Speaker: Giorgio Grisetti, Autonomous Intelligent Systems Lab, Albert Ludwigs Universitaet Freiburg (Germany)

Title: Graph-Based SLAM using Stochastic Gradient Descent and Hierarchical Least-Squares

Date: 10 June 2010, 12:00 noon

Location: Aula Magna at DIS

Abstract. Constructing a map while moving through an unknown environment is an essential skill for a mobile robot that has to accomplish complex tasks over prolonged periods of time. Typical applications include search and rescue, domestic assistance, autonomous vehicles, automated delivery, and many more. This problem is known in the literature as simultaneous localization and mapping (SLAM). Due to the development of efficient optimization methods, graphbased SLAM approaches gained an increasing popularity in recent years, and are now considered by many to be the best methods available. In this talk, we will introduce graph-based SLAM and we will present two state-of-the-art approaches of graph optimization for SLAM. The first method is based on stochastic gradient descent and exploits the structure of the problem through an appropriate parametrization. It exhibits an excellent robustness to poor initial guesses and it is able to quickly find approximate solutions. The second approach is a hierarchical extension to well known least-squares optimization techniques. It allows the on-line estimation of the optimal solution for the sparsified problem. This solution is employed to construct an improved initial guess for the original problem, thus speeding up its convergence.
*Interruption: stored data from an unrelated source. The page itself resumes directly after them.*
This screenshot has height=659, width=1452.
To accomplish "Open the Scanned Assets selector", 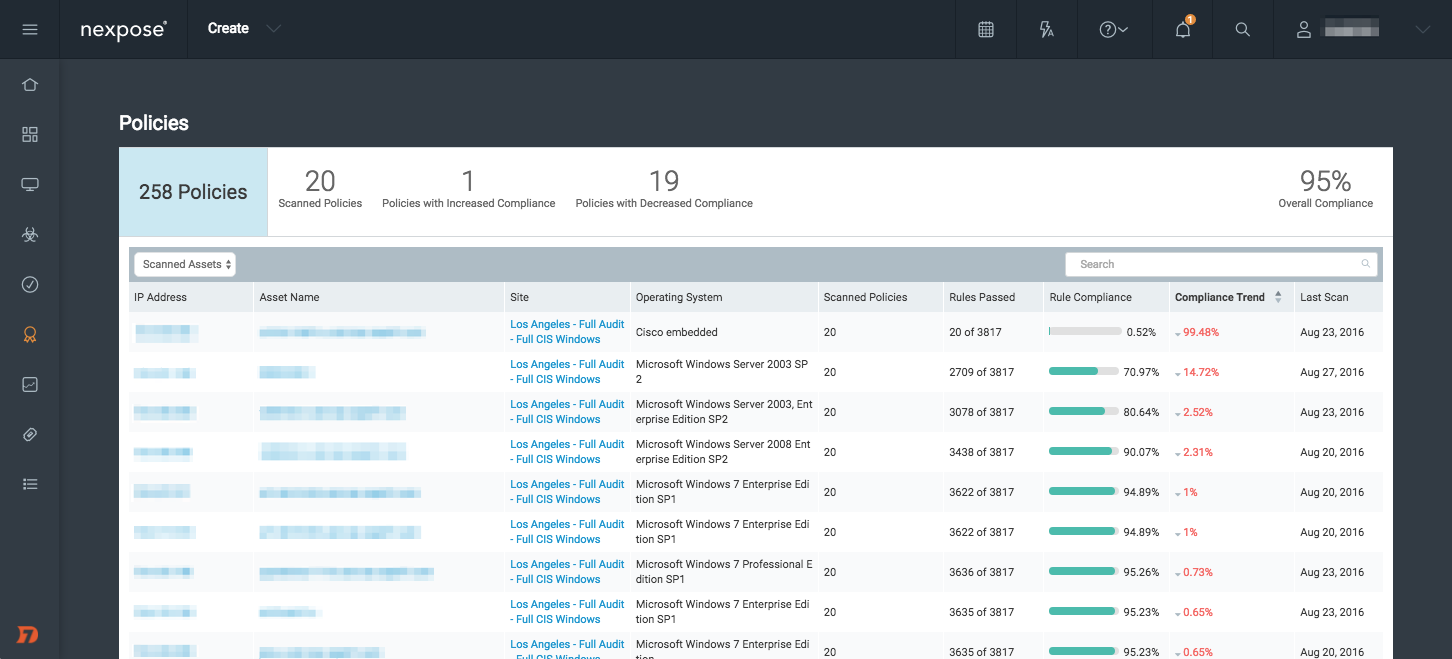I will tap(185, 264).
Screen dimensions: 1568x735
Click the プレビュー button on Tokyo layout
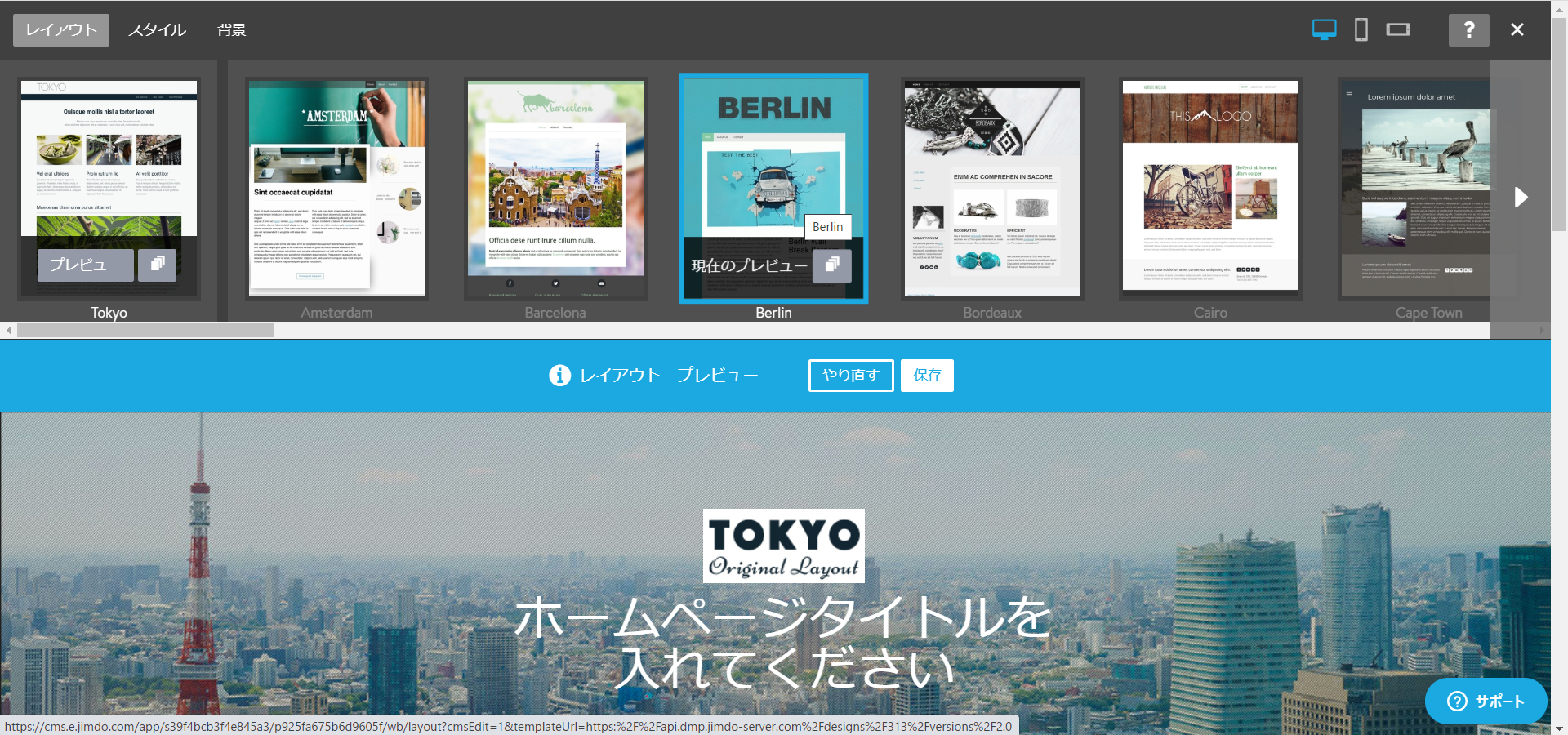point(86,265)
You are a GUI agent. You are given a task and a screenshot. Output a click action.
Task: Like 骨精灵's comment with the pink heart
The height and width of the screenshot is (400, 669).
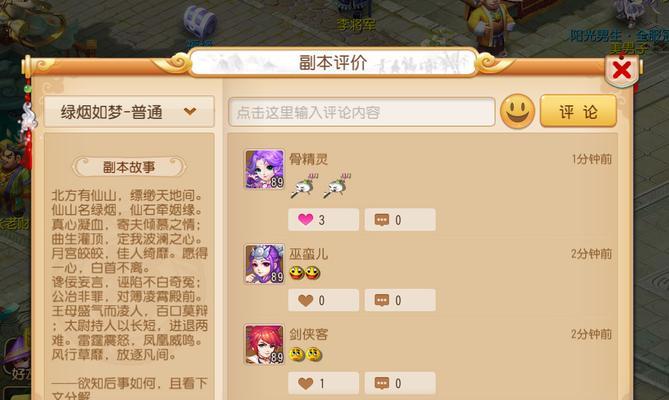point(323,220)
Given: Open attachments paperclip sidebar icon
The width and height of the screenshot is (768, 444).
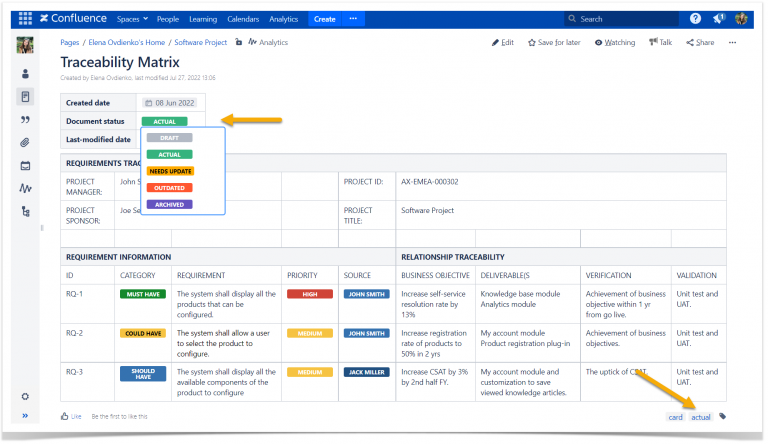Looking at the screenshot, I should [x=25, y=143].
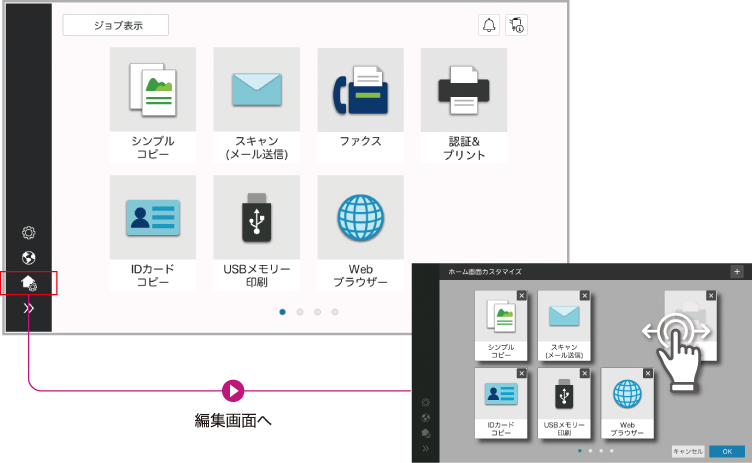This screenshot has width=752, height=463.
Task: Open USB Memory Print (USBメモリー印刷) on home screen
Action: click(256, 232)
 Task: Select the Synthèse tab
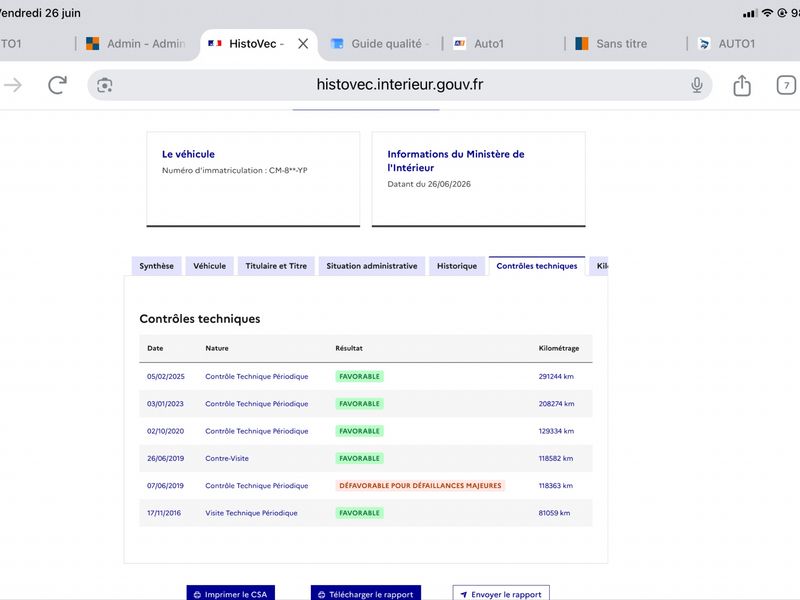pos(157,266)
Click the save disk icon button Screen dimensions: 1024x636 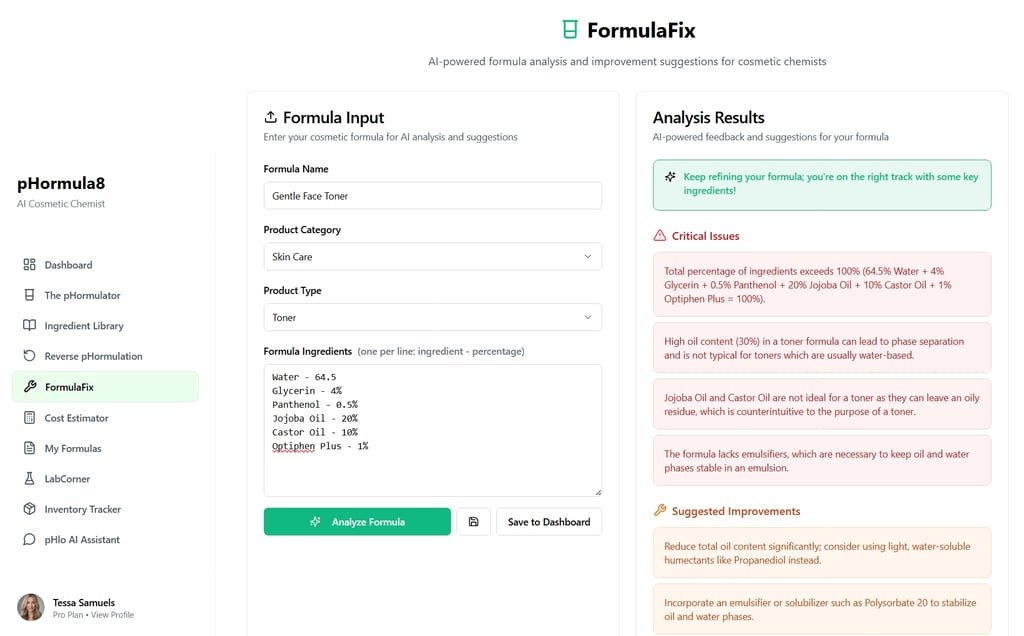(473, 522)
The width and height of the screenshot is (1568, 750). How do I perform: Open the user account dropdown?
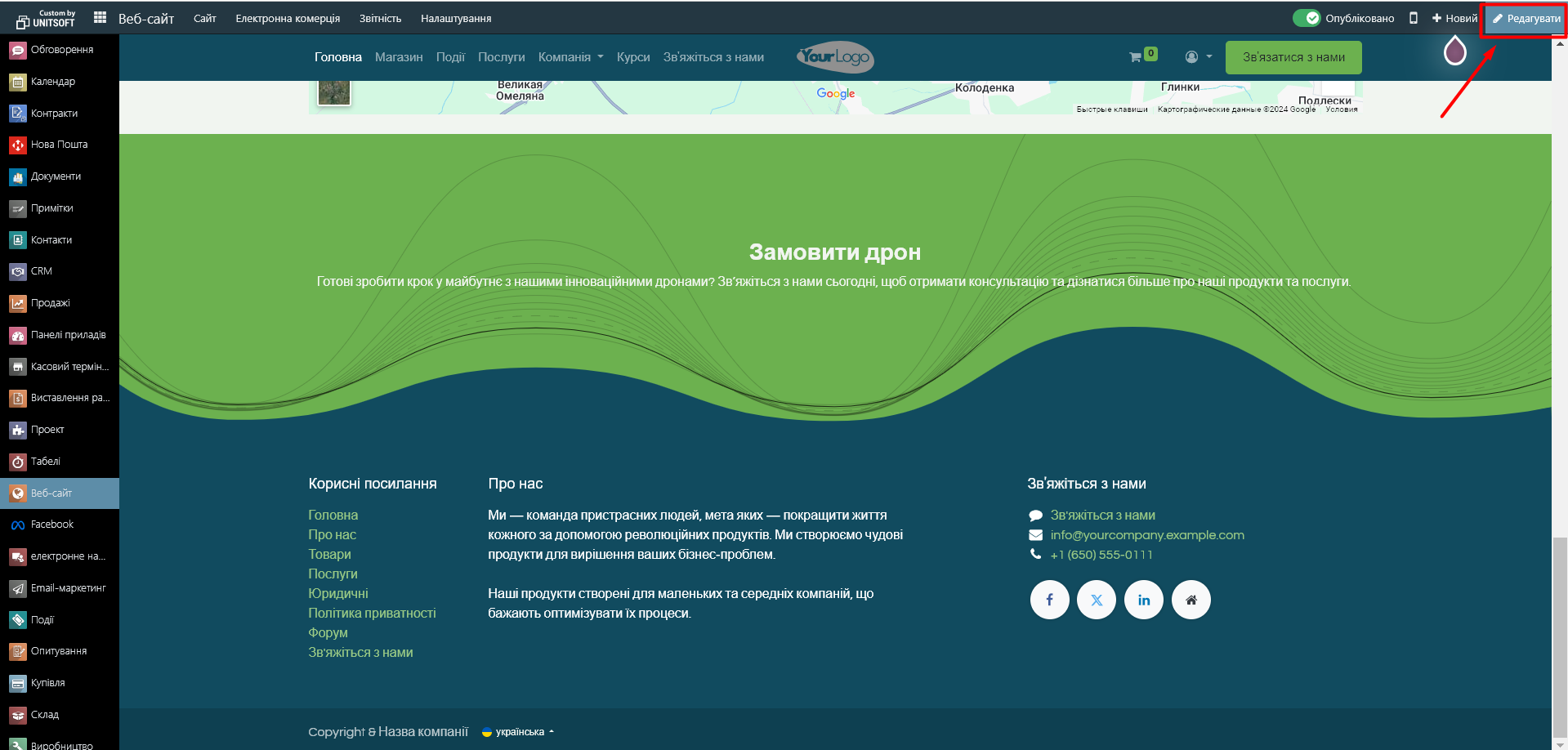1198,57
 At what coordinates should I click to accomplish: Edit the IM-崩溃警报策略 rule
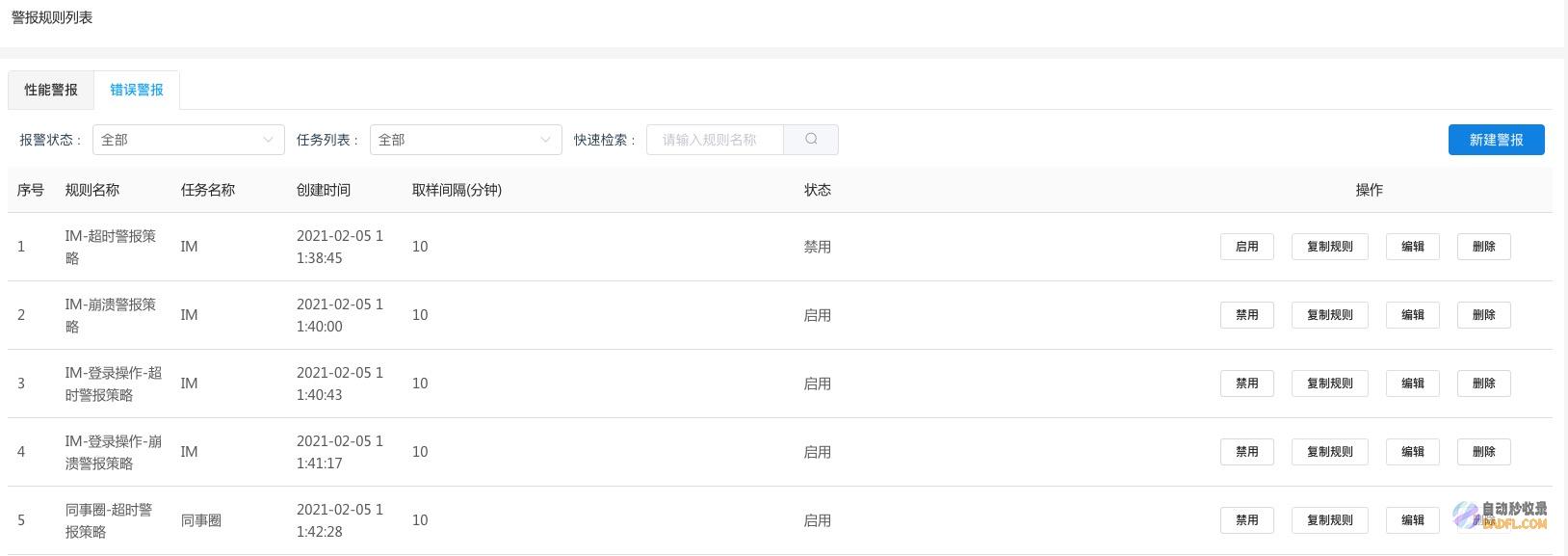click(1412, 315)
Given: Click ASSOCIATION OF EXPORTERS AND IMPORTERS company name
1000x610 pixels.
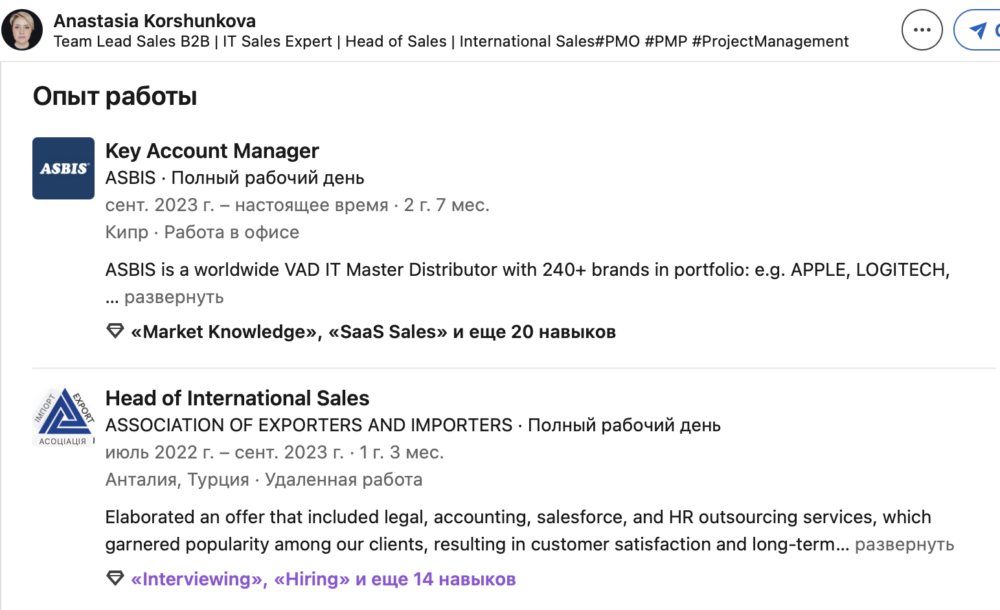Looking at the screenshot, I should (x=308, y=425).
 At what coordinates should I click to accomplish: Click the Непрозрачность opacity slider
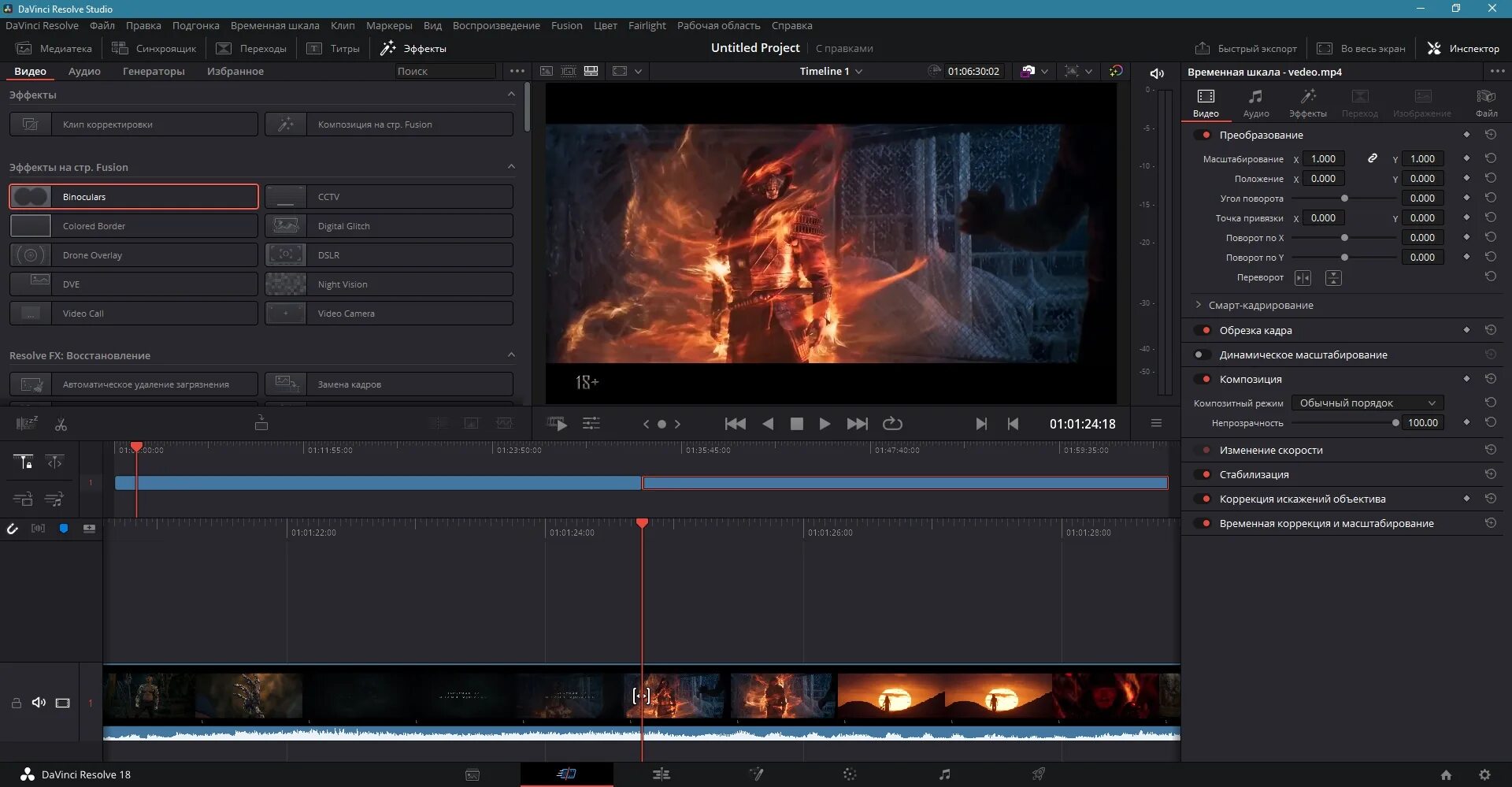1343,423
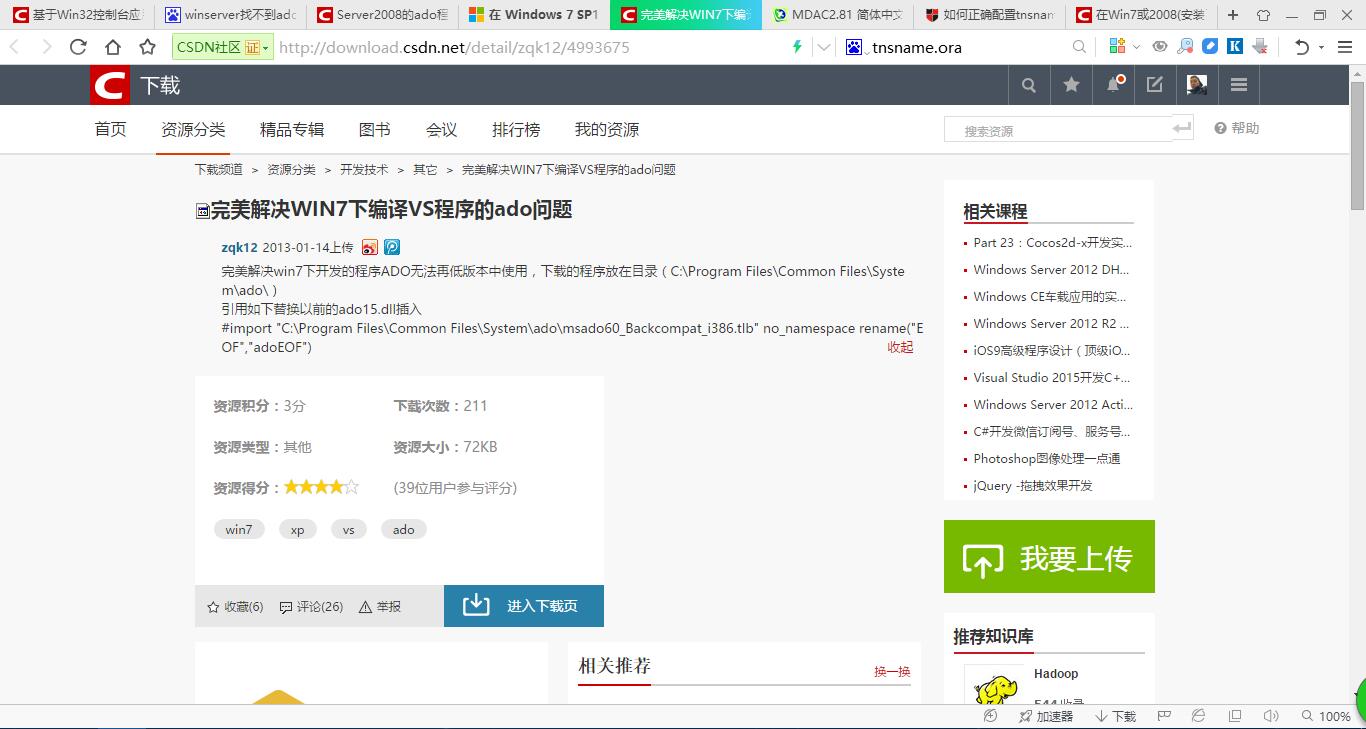This screenshot has height=729, width=1366.
Task: Open the 精品专辑 navigation menu
Action: coord(292,130)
Giorgio Grisetti is post-doc at the autonomous intelligent systems lab of the Albert Ludwigs University in Freiburg since 2006. He received is master degree in 2001 and his PhD degree in 2006 in computer engineering from "La Sapienza" university of Rome. He is interested in developing complex autonomous systems with mobile robots. He is specially active in the areas of mobile robot navigation, environment modeling, and state estimation. He is author of over 40 publications on international peer-reviewed conferences and journals and of open source software packages addressing different aspects of the SLAM problem (www.openslam.org).